*** Block opens ***

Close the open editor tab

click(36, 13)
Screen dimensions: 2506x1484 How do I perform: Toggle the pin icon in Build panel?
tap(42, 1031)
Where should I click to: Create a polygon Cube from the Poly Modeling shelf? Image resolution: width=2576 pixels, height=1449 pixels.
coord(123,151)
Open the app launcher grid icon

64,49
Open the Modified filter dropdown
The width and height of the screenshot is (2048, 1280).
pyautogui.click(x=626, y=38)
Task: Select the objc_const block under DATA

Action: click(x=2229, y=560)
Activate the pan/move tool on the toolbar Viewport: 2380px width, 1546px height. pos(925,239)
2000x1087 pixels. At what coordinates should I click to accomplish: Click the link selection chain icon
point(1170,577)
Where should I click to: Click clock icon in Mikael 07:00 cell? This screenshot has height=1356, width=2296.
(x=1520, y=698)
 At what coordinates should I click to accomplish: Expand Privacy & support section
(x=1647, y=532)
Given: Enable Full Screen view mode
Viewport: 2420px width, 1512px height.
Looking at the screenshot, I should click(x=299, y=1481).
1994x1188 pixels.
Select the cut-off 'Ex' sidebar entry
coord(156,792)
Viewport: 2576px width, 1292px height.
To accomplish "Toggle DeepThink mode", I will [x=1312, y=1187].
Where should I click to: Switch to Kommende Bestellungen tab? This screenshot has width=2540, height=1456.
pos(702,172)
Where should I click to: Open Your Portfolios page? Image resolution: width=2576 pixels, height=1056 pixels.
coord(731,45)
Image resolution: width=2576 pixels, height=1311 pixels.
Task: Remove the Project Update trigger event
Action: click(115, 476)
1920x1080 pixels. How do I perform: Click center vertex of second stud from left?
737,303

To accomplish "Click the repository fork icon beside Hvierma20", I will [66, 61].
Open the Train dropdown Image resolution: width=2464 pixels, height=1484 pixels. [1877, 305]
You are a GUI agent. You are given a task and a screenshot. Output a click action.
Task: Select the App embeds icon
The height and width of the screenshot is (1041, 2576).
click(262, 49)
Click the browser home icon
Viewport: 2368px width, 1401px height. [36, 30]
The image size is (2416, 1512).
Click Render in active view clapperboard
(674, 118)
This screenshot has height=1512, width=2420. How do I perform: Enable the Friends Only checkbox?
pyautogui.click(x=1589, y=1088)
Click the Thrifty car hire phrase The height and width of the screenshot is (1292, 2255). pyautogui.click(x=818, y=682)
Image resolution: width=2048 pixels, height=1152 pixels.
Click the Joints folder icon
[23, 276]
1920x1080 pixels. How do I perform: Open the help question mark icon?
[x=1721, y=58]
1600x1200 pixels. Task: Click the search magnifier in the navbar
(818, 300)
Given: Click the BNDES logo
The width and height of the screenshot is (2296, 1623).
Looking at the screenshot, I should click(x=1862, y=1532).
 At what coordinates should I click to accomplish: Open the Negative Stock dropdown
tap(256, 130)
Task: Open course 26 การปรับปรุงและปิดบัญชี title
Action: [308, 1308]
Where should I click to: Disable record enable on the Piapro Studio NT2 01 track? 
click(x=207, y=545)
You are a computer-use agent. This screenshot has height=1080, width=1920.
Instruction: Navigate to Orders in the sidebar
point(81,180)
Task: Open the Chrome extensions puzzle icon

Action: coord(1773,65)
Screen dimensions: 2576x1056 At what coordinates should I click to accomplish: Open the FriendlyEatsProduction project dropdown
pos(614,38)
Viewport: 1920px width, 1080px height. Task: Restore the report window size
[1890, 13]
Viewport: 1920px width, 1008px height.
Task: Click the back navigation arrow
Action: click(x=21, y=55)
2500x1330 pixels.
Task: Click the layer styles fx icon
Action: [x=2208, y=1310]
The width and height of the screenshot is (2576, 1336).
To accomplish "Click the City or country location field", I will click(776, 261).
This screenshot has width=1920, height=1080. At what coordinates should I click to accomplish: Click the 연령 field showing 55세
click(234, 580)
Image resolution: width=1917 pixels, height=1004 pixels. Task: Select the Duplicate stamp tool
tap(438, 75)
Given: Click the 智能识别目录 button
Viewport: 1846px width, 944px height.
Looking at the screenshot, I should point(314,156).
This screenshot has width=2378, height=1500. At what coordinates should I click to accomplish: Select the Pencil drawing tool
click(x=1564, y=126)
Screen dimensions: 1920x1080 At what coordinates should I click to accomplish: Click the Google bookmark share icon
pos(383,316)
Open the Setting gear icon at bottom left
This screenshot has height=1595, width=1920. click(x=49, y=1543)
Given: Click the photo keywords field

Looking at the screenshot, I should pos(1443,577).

*** Block closes ***

- **Task description**: The records above must be set down again exactly as written.

- **Written solution**:
Close the open editor tab

click(36, 13)
Screen dimensions: 2506x1484 How do I perform: Toggle the pin icon in Build panel?
tap(42, 1031)
Where should I click to: Create a polygon Cube from the Poly Modeling shelf? Image resolution: width=2576 pixels, height=1449 pixels.
coord(123,151)
Open the app launcher grid icon

64,49
Open the Modified filter dropdown
The width and height of the screenshot is (2048, 1280).
pyautogui.click(x=626, y=38)
Task: Select the objc_const block under DATA

Action: click(x=2229, y=560)
Activate the pan/move tool on the toolbar Viewport: 2380px width, 1546px height. pos(925,239)
2000x1087 pixels. At what coordinates should I click to accomplish: Click the link selection chain icon
point(1170,577)
Where should I click to: Click clock icon in Mikael 07:00 cell? This screenshot has height=1356, width=2296.
(x=1520, y=698)
 At what coordinates should I click to accomplish: Expand Privacy & support section
(x=1647, y=532)
Given: Enable Full Screen view mode
Viewport: 2420px width, 1512px height.
Looking at the screenshot, I should click(x=299, y=1481).
1994x1188 pixels.
Select the cut-off 'Ex' sidebar entry
coord(156,792)
Viewport: 2576px width, 1292px height.
To accomplish "Toggle DeepThink mode", I will [x=1312, y=1187].
Where should I click to: Switch to Kommende Bestellungen tab? This screenshot has width=2540, height=1456.
pos(702,172)
Where should I click to: Open Your Portfolios page? Image resolution: width=2576 pixels, height=1056 pixels.
coord(731,45)
Image resolution: width=2576 pixels, height=1311 pixels.
Task: Remove the Project Update trigger event
Action: click(115, 476)
1920x1080 pixels. How do I perform: Click center vertex of second stud from left?
737,303

To accomplish "Click the repository fork icon beside Hvierma20", I will [66, 61].
Open the Train dropdown Image resolution: width=2464 pixels, height=1484 pixels. [1877, 305]
You are a GUI agent. You are given a task and a screenshot. Output a click action.
Task: Select the App embeds icon
The height and width of the screenshot is (1041, 2576).
click(262, 49)
Click the browser home icon
Viewport: 2368px width, 1401px height. [36, 30]
The image size is (2416, 1512).
Click Render in active view clapperboard
(674, 118)
This screenshot has height=1512, width=2420. How do I perform: Enable the Friends Only checkbox?
pyautogui.click(x=1589, y=1088)
Click the Thrifty car hire phrase The height and width of the screenshot is (1292, 2255). pyautogui.click(x=818, y=682)
Image resolution: width=2048 pixels, height=1152 pixels.
Click the Joints folder icon
[23, 276]
1920x1080 pixels. How do I perform: Open the help question mark icon?
[x=1721, y=58]
1600x1200 pixels. Task: Click the search magnifier in the navbar
(818, 300)
Given: Click the BNDES logo
The width and height of the screenshot is (2296, 1623).
Looking at the screenshot, I should click(x=1862, y=1532).
 At what coordinates should I click to accomplish: Open the Negative Stock dropdown
tap(256, 130)
Task: Open course 26 การปรับปรุงและปิดบัญชี title
Action: [308, 1308]
Where should I click to: Disable record enable on the Piapro Studio NT2 01 track? 
click(x=207, y=545)
You are a computer-use agent. This screenshot has height=1080, width=1920.
Instruction: Navigate to Orders in the sidebar
point(81,180)
Task: Open the Chrome extensions puzzle icon

Action: coord(1773,65)
Screen dimensions: 2576x1056 At what coordinates should I click to accomplish: Open the FriendlyEatsProduction project dropdown
pos(614,38)
Viewport: 1920px width, 1080px height. Task: Restore the report window size
[1890, 13]
Viewport: 1920px width, 1008px height.
Task: Click the back navigation arrow
Action: click(x=21, y=55)
2500x1330 pixels.
Task: Click the layer styles fx icon
Action: [x=2208, y=1310]
The width and height of the screenshot is (2576, 1336).
To accomplish "Click the City or country location field", I will click(776, 261).
This screenshot has width=1920, height=1080. At what coordinates should I click to accomplish: Click the 연령 field showing 55세
click(234, 580)
Image resolution: width=1917 pixels, height=1004 pixels. Task: Select the Duplicate stamp tool
tap(438, 75)
Given: Click the 智能识别目录 button
Viewport: 1846px width, 944px height.
Looking at the screenshot, I should point(314,156).
This screenshot has width=2378, height=1500. At what coordinates should I click to accomplish: Select the Pencil drawing tool
click(x=1564, y=126)
Screen dimensions: 1920x1080 At what coordinates should I click to accomplish: Click the Google bookmark share icon
pos(383,316)
Open the Setting gear icon at bottom left
This screenshot has height=1595, width=1920. click(x=49, y=1543)
Given: Click the photo keywords field

Looking at the screenshot, I should pos(1443,577).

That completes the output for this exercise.